The title is a reference to the first film in which Greta Garbo's speaking voice is heard. Her husky voice and purposefully exaggerated Swedish accent debuted in Eugene O'Neill's Anna Christie (1930), which was publicized with the slogan "Garbo Talks".

The film received mixed reviews from critics and was a box office disappointment.

==Plot==
Estelle Rolfe (Anne Bancroft) is a middle-aged, divorced and outspoken social activist whose behavior causes her devoted grown son Gilbert (Ron Silver) some consternation.

After being diagnosed with a terminal brain tumor, Estelle's last wish is to meet the movie star she has admired and idolized all of her life, the reclusive Greta Garbo.

Initially, Gilbert's wife Lisa (Carrie Fisher) sympathizes with his mission to fulfill his mother's wish to meet Garbo. However, after Gilbert begins missing work to devote more time to search for the elusive actress and spends their entire savings in the process, Lisa has had enough and she leaves him. Gilbert's co-worker Jane Mortimer (Catherine Hicks), a winsome, aspiring actress takes a liking to Gilbert and a romance gradually develops, but first comes Gilbert's increasingly frantic search for a famous woman who does not care to be found.

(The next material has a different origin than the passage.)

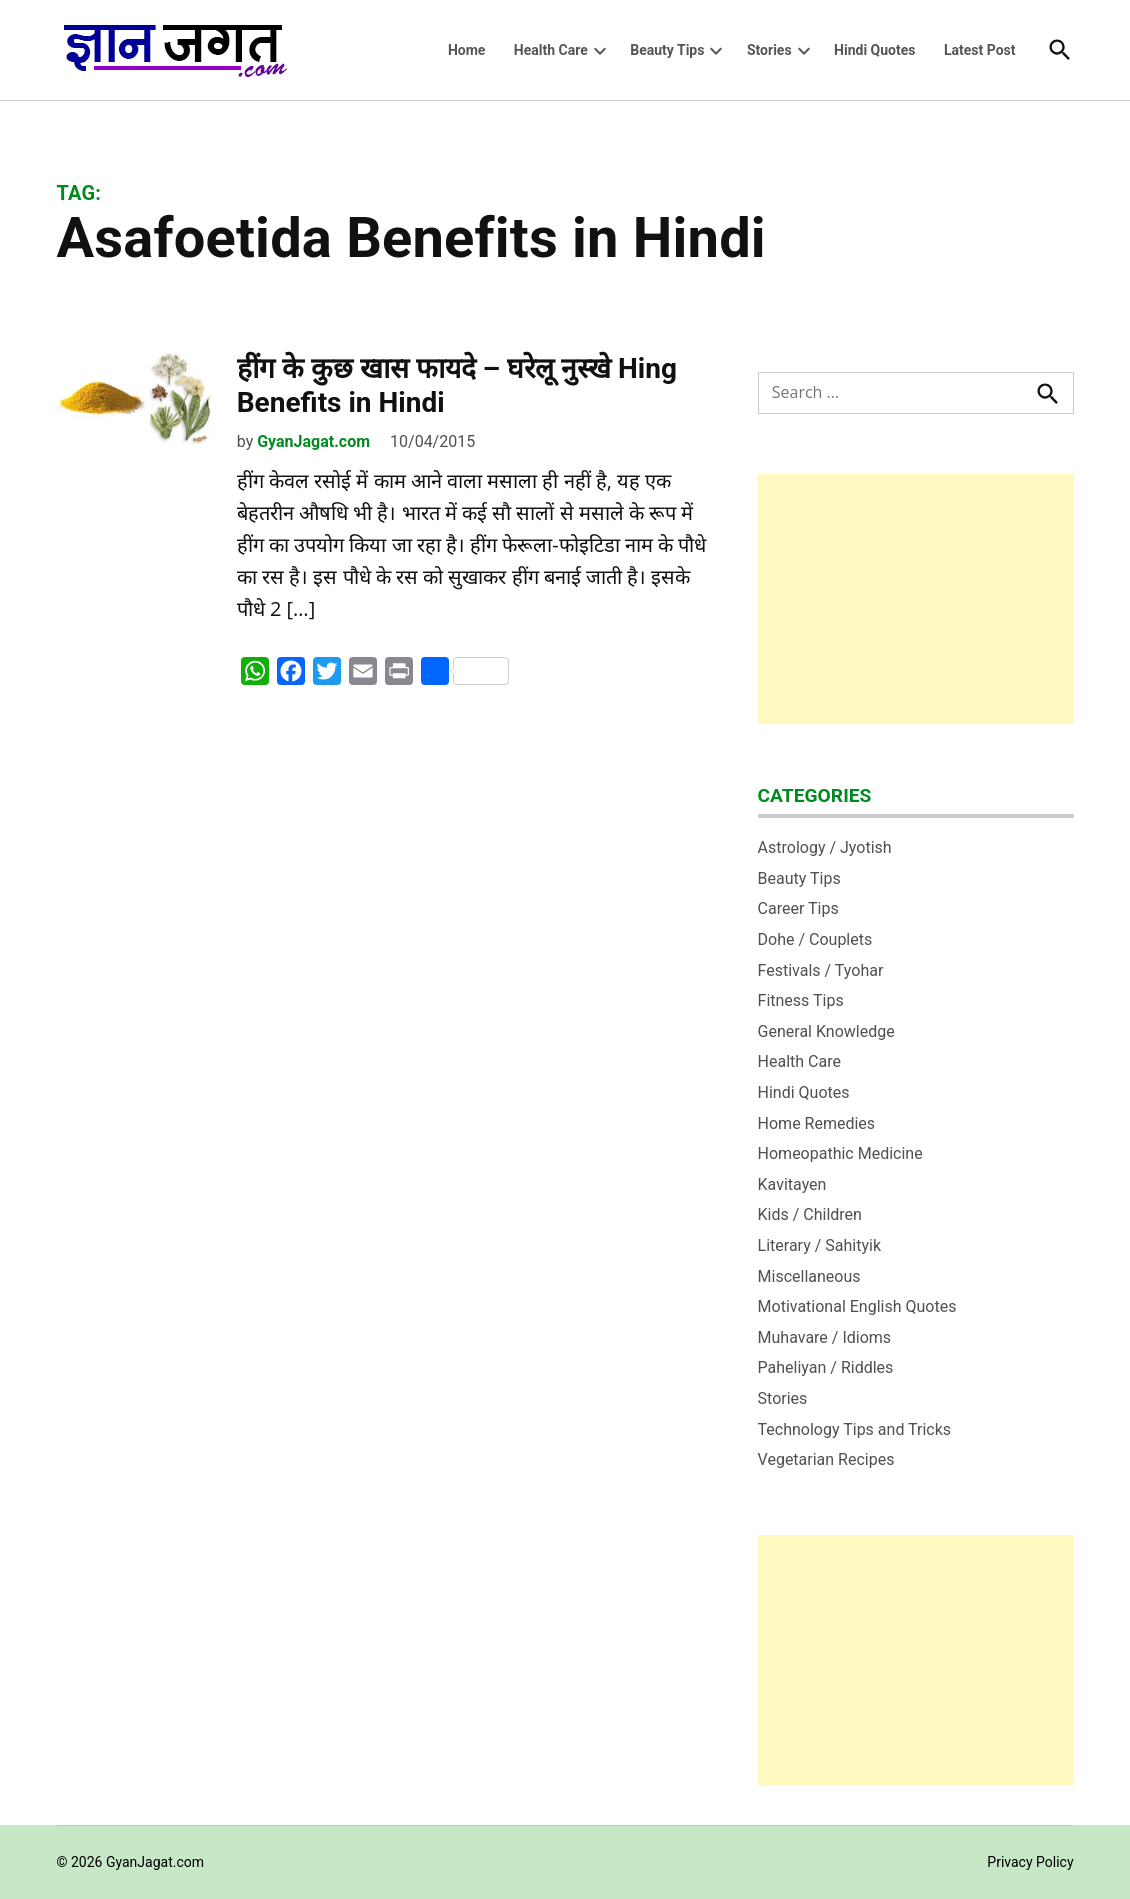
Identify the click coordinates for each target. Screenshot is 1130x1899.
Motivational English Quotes (857, 1306)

A lead takes Gilbert to aging paparazzo Angelo Dokakis (Howard Da Silva), who had previously photographed the elusive Garbo and is acquainted with her habits and possible whereabouts; but after several days of staking out her apartment building they are unable to find her. After several other unsuccessful attempts, another lead takes Gilbert to an elderly actress named Elizabeth Rennick (Hermione Gingold) who once knew Garbo. She advises Gilbert to look for her at a local flea market.

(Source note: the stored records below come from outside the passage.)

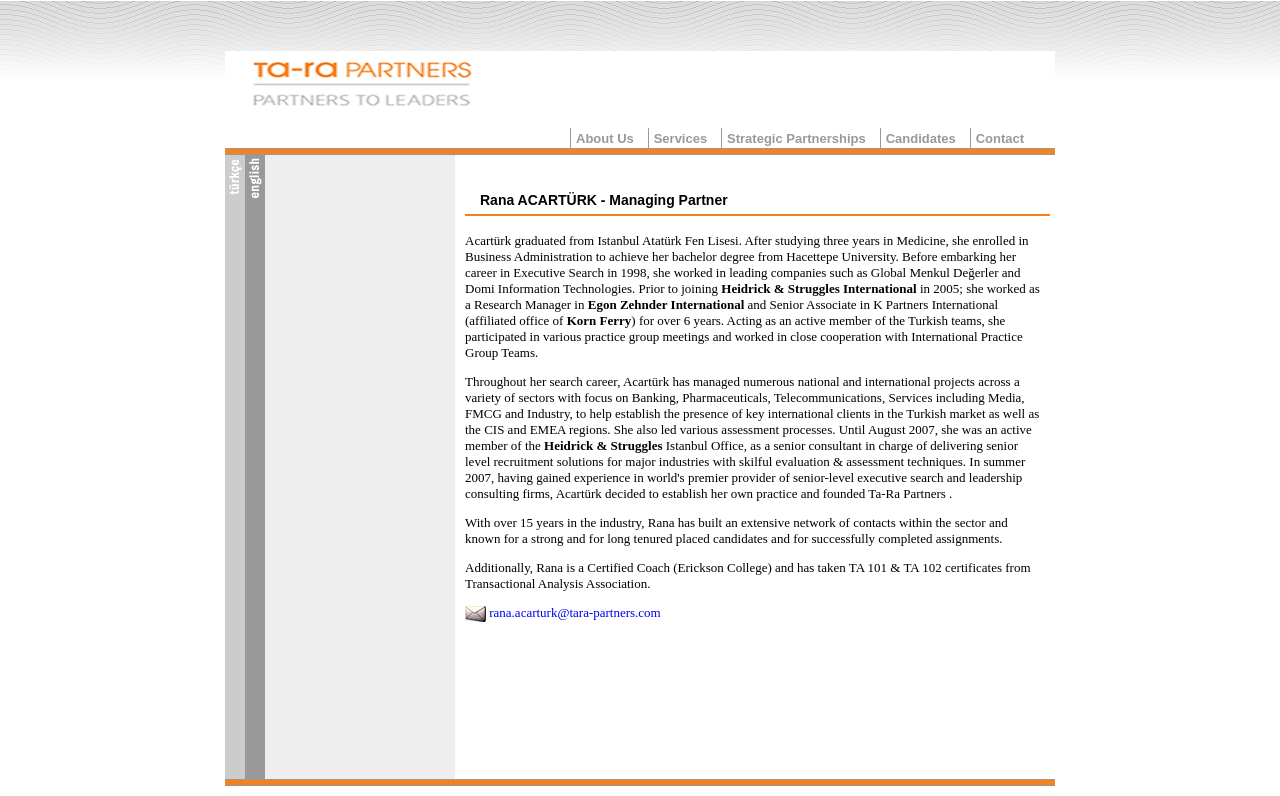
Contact (1000, 138)
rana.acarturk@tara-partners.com (574, 612)
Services (681, 138)
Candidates (921, 138)
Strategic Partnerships (796, 138)
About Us (605, 138)
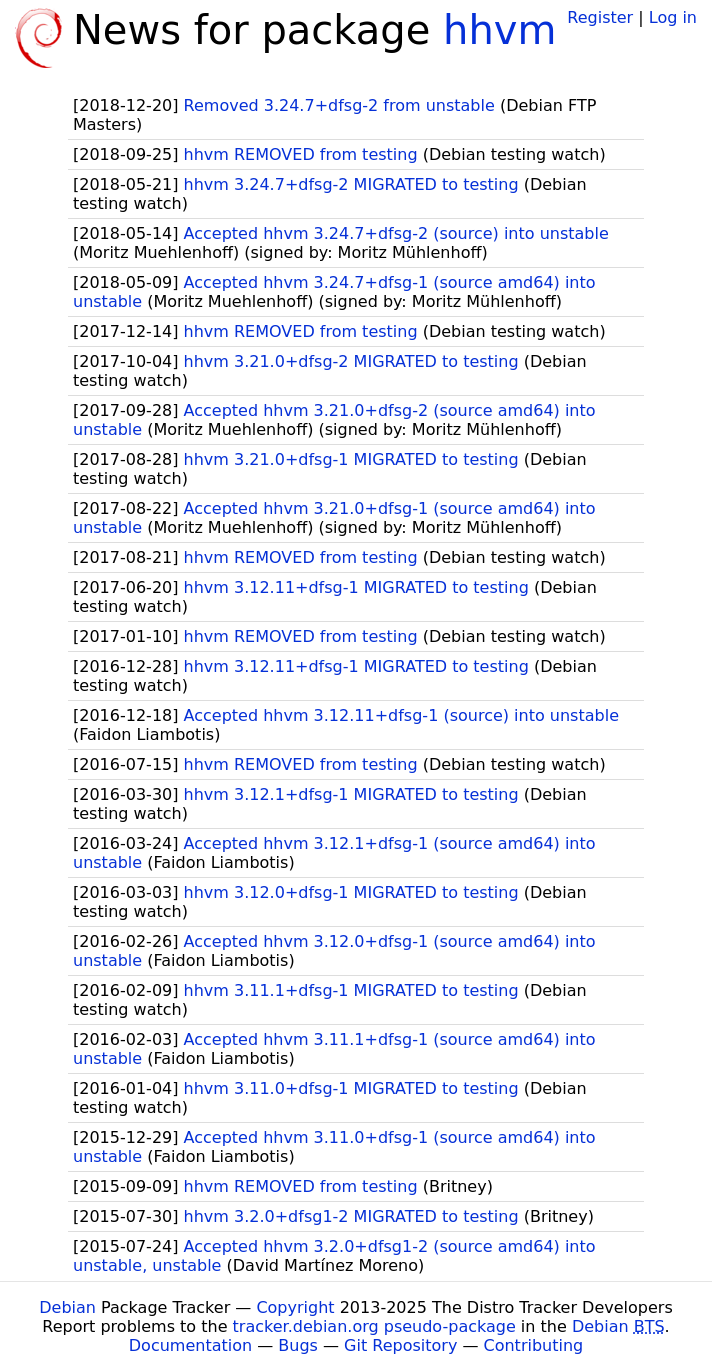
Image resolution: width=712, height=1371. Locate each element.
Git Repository (400, 1345)
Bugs (298, 1345)
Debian (67, 1307)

With very little time to spare, Gilbert finally comes face-to-face with Garbo at the flea market and he tells her of his mother's condition. Without a word, Garbo goes directly to the hospital and sits at Estelle's bedside.

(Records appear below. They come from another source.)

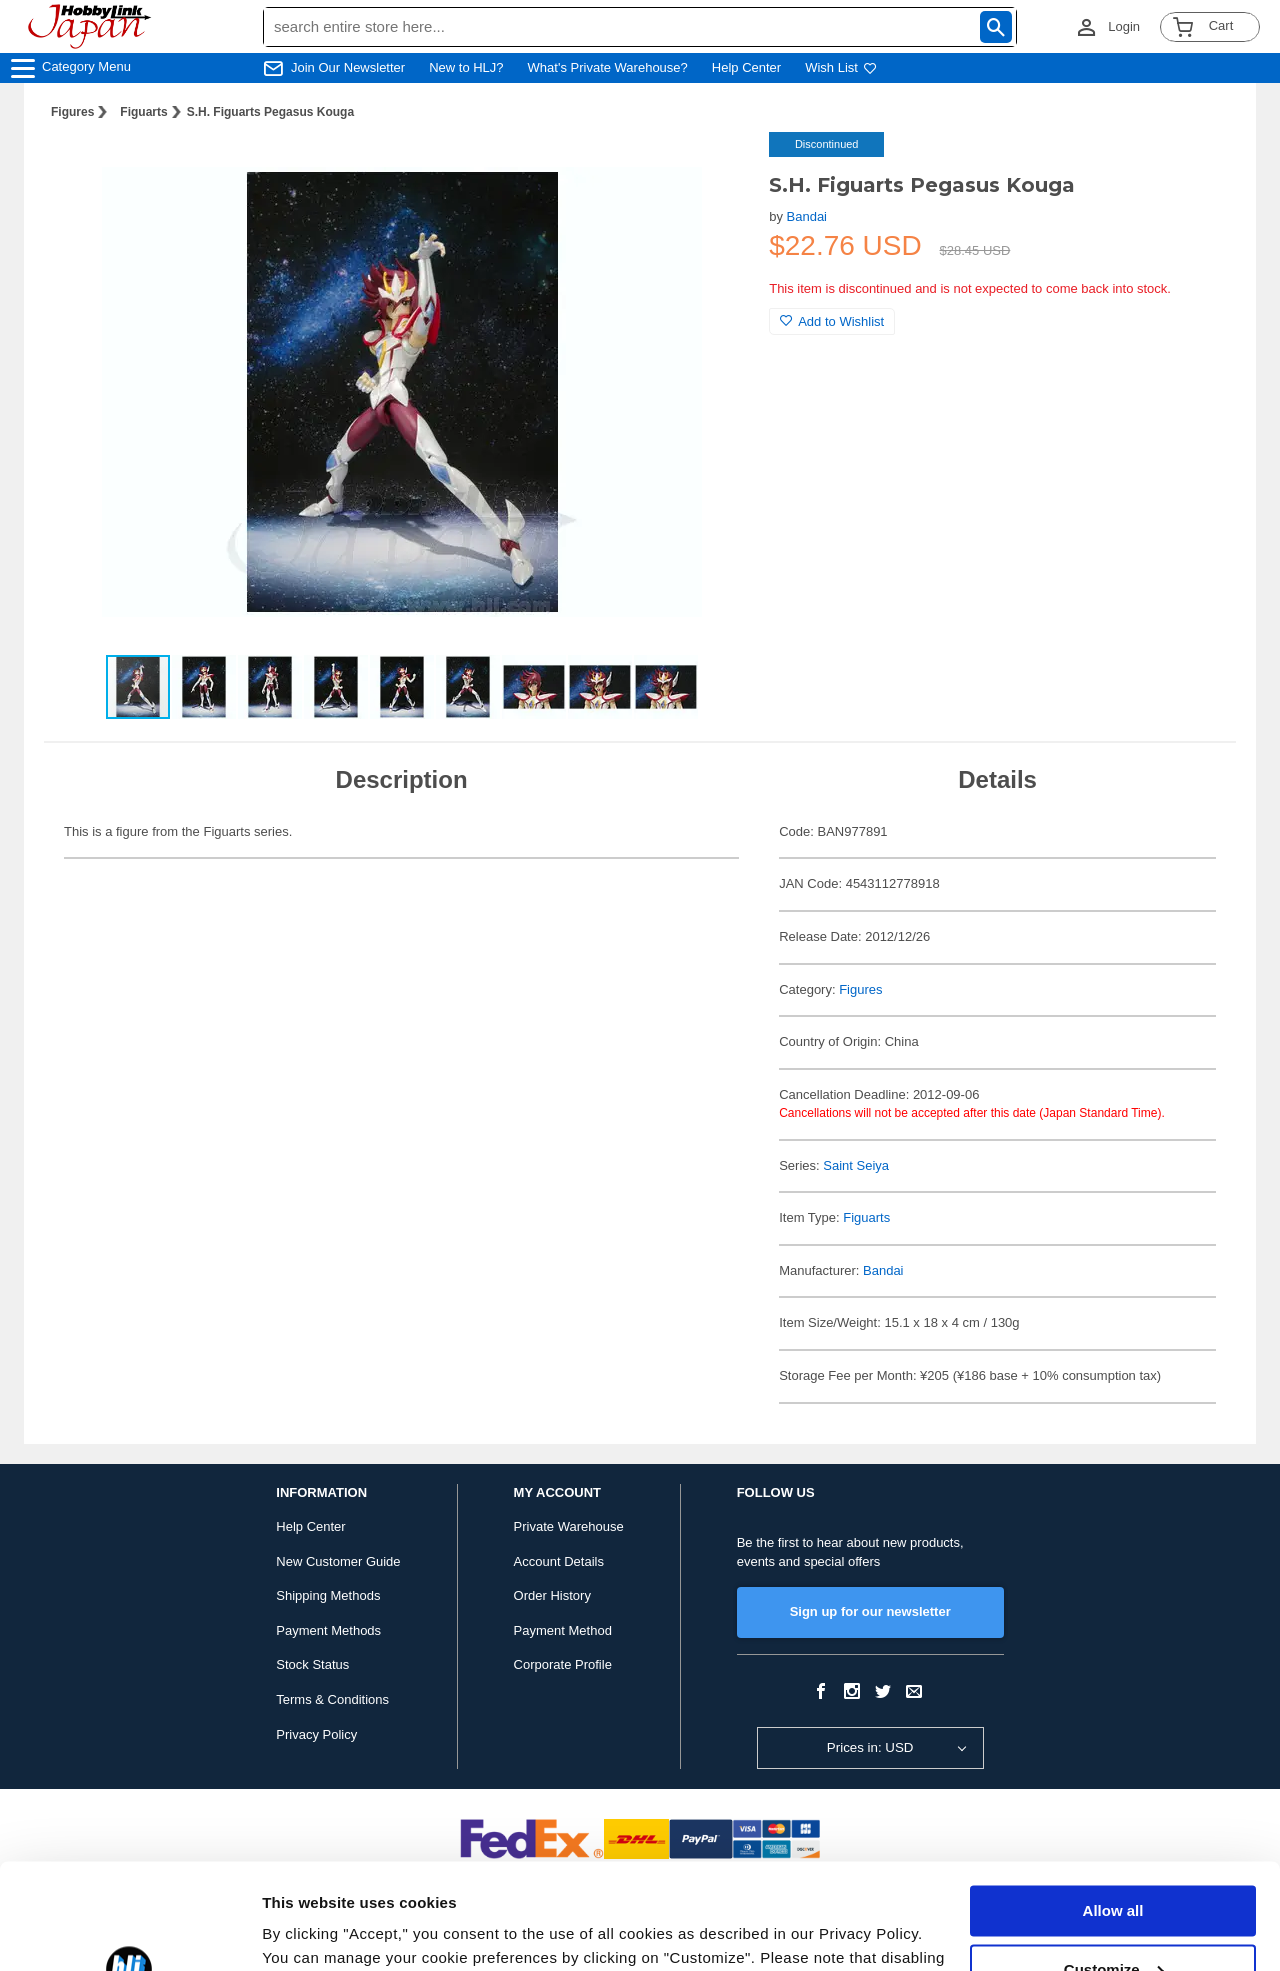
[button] (713, 168)
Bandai (807, 216)
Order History (552, 1595)
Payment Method (563, 1630)
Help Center (746, 67)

Gilbert is content that Estelle's wish to meet Garbo had been fulfilled, and Estelle passes away soon after. The following day, Gilbert quits his job, but not before telling off his boss. As he and Jane are strolling in the park, she is suddenly startled by the sight of Garbo approaching them. Jane is amazed when Garbo pauses to say hello to Gilbert.

==Cast==
- Anne Bancroft as Estelle Rolfe
- Ron Silver as Gilbert Rolfe
- Carrie Fisher as Lisa Rolfe
- Betty Comden as Greta Garbo (uncredited)
- Catherine Hicks as Jane Mortimer
- Steven Hill as Walter Rolfe
- Howard Da Silva as Angelo Dokakis
- Dorothy Loudon as Sonya Apollinar
- Harvey Fierstein as Bernie Whitlock
- Hermione Gingold as Elizabeth Rennick
- Richard B. Shull as Shepard Plotkin
- Adolph Green as himself
- Michael Lombard as Mr. Morganelli
- Ed Crowley as Mr. Goldhammer
- Alice Spivak as Claire Rolfe
- Mary McDonnell as Lady Capulet
- Arthur Schlesinger, Jr. as himself (uncredited)
- Cy Coleman as himself (uncredited)
- George Plimpton as himself (uncredited)

==Reception==
Vincent Canby of the New York Times in his October 12, 1984 review wrote of the film having "a number of comic scenes and lines that are played with great verve by Miss Bancroft and Mr. Silver."

Roger Ebert of the Chicago Sun-Times on the same day panned the film, awarding it one star of a possible four. Ebert wrote: "Garbo Talks starts out as a great idea for a movie, and when it's over, it's still a great idea for a movie, but the problem is, there are no great ideas in between."

Garbo Talks holds a 57% rating on Rotten Tomatoes based on 21 reviews. The site's consensus states: "Garbo Talks finds Lumet shifting into comedic gear while commanding a cast that's often talented enough to distract from the story's flaws."